Partial Invalidity. Should any part of this Agreement be declared invalid, void, or unenforceable by a Court of Competent Jurisdiction, such decision shall not affect the validity of any remaining portion of this Agreement, which shall remain in full force and effect, and the parties acknowledge and agree that they would have executed the remaining portion without including the part so declared by a Court of Competent Jurisdiction to be invalid, void, or unenforceable.
Amendments. This Agreement may only be modified by a written amendment signed by an authorized executive of PremiumFoot, or by the unilateral amendment of this Agreement by PremiumFoot along with the posting by PremiumFoot of that amended version.
No Waiver. A waiver by either party of any term or condition of this Agreement, or any breach, in any one instance, will not waive that term or condition or any later breach.
Assignment. This Agreement and all of your rights and obligations under it will not be assignable or transferable by you without the prior written consent of PremiumFoot. This Agreement will be binding upon and will inure to the benefit of the parties, their successors, and permitted assigns.
Independent Contractors. You and PremiumFoot are independent contractors, and no agency, partnership, joint venture, or employee-employer relationship is intended or created by this Agreement.
No Third Party Beneficiaries.
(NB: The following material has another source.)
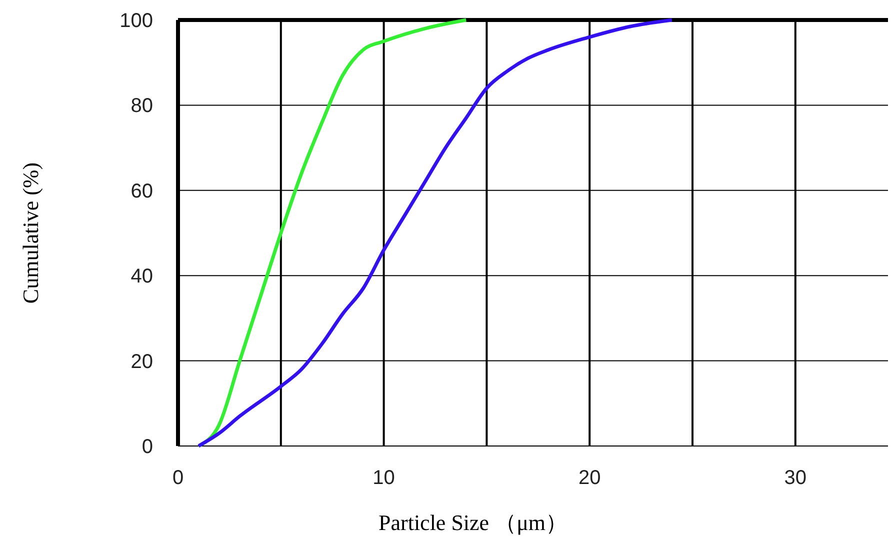 The width and height of the screenshot is (895, 541). I want to click on y-tick-label: 100, so click(136, 21).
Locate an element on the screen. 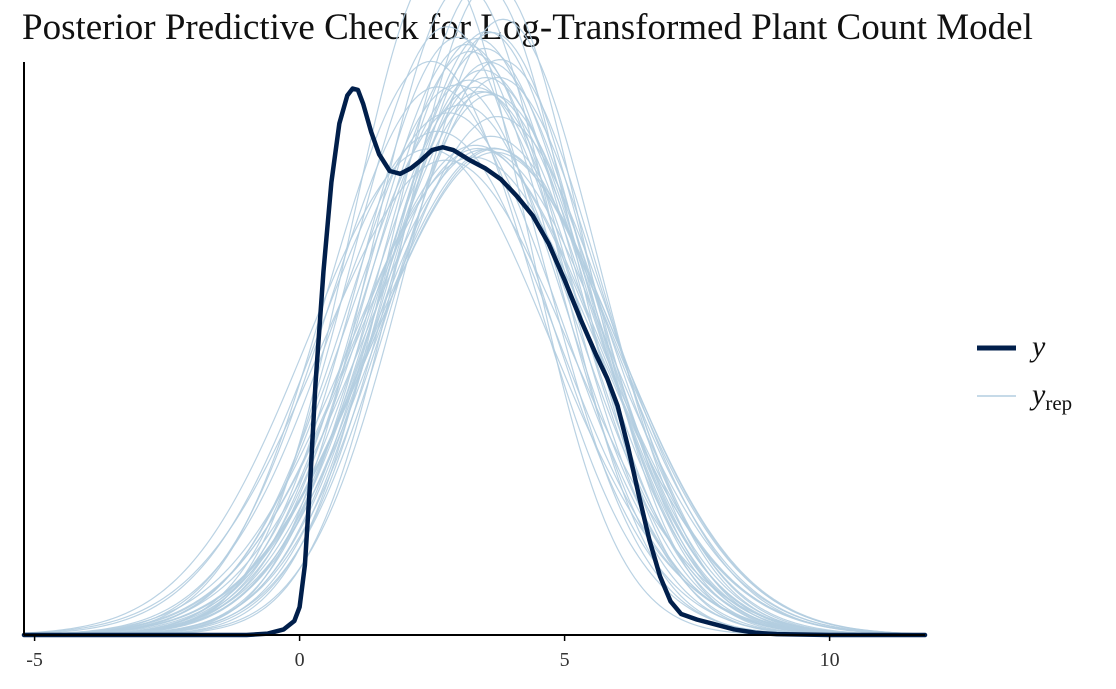 The height and width of the screenshot is (689, 1116). legend: y yrep is located at coordinates (1024, 372).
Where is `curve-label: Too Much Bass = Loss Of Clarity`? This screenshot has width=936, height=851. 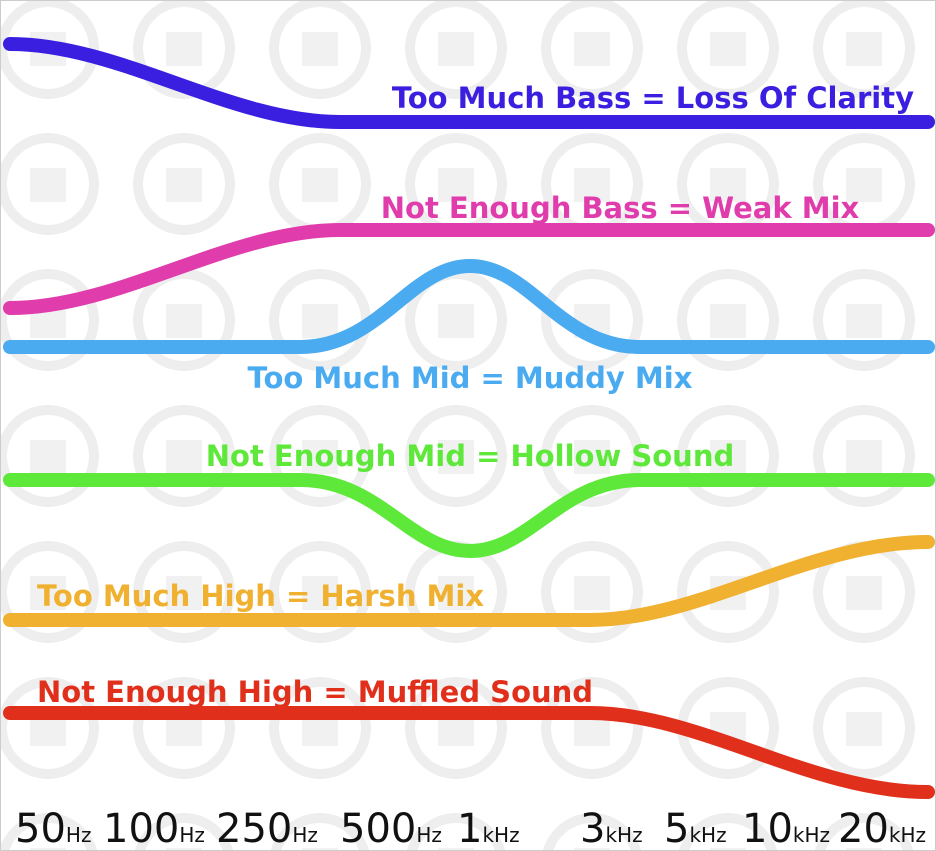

There are no third-party beneficiaries to this Agreement, with the following exceptions: the Company Parties, Indemnitees, and PremiumFoot’s licensors and suppliers (to the extent expressly stated in this Agreement).
Injunctive Relief. You acknowledge and agree that any actual or threatened breach of this Agreement or infringement of proprietary or other third-party rights by you would cause irreparable injury to PremiumFoot and PremiumFoot’s licensors and suppliers, and would therefore entitle PremiumFoot or PremiumFoot’s licensors or suppliers, as the case may be, to injunctive relief.
Headings. The headings in this Agreement are for convenience only, and shall have no legal or contractual effect.